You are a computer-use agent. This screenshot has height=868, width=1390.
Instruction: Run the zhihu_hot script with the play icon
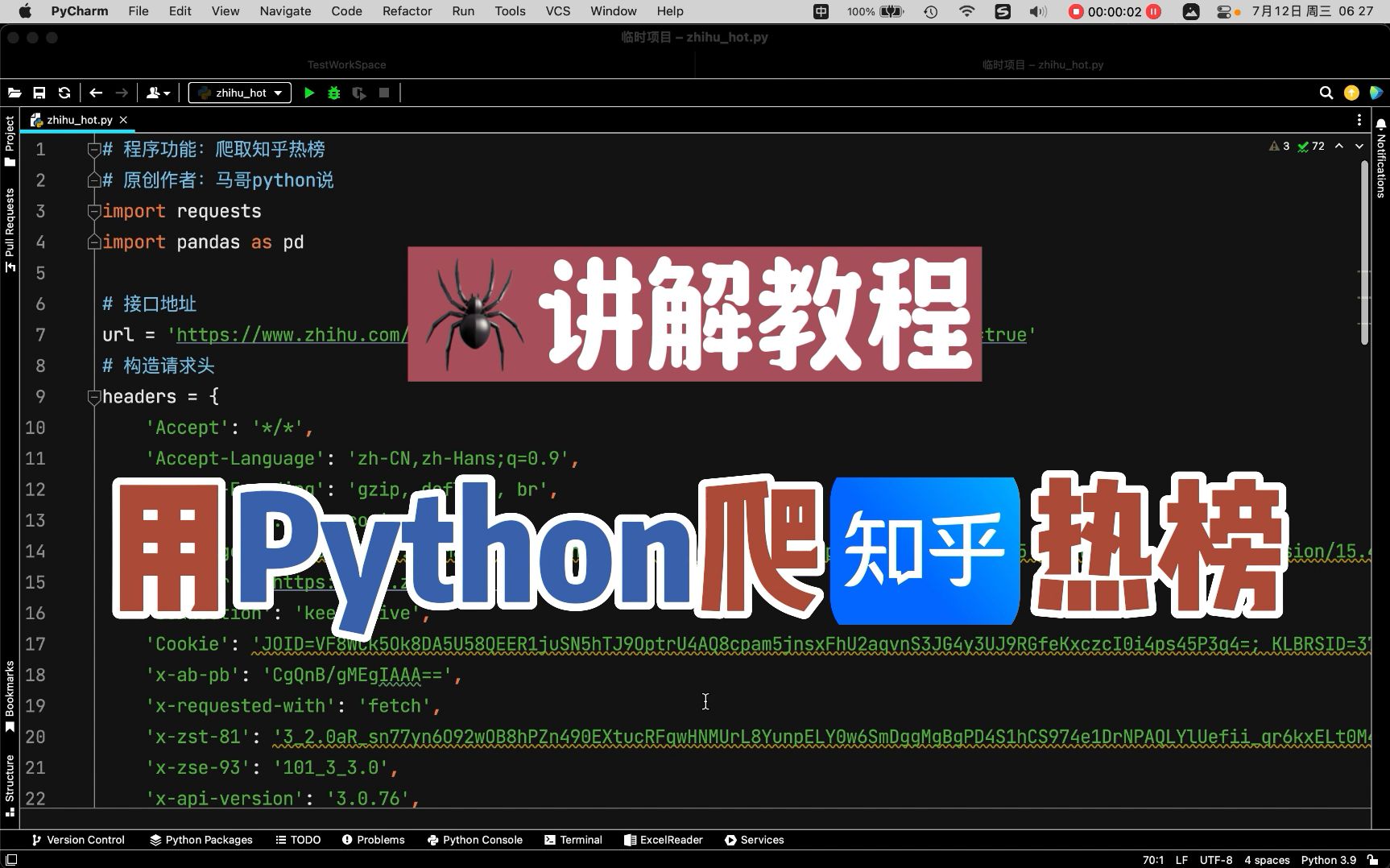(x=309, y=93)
==
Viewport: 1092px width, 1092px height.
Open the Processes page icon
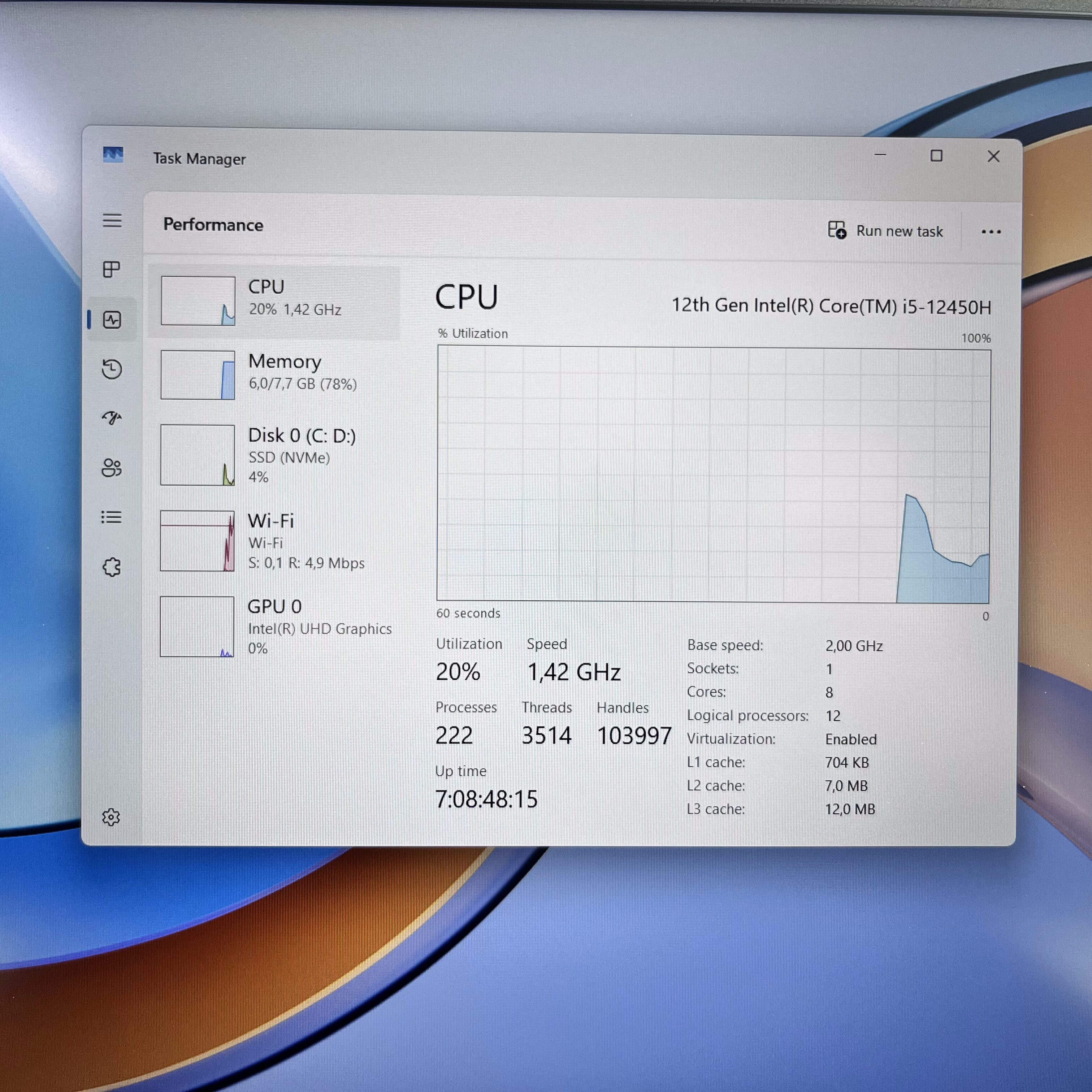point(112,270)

## WHAT IS REQUIRED
Report how many lines of the records above contain the word "width", giving only the number.

## SOLUTION FOR THIS EXERCISE
2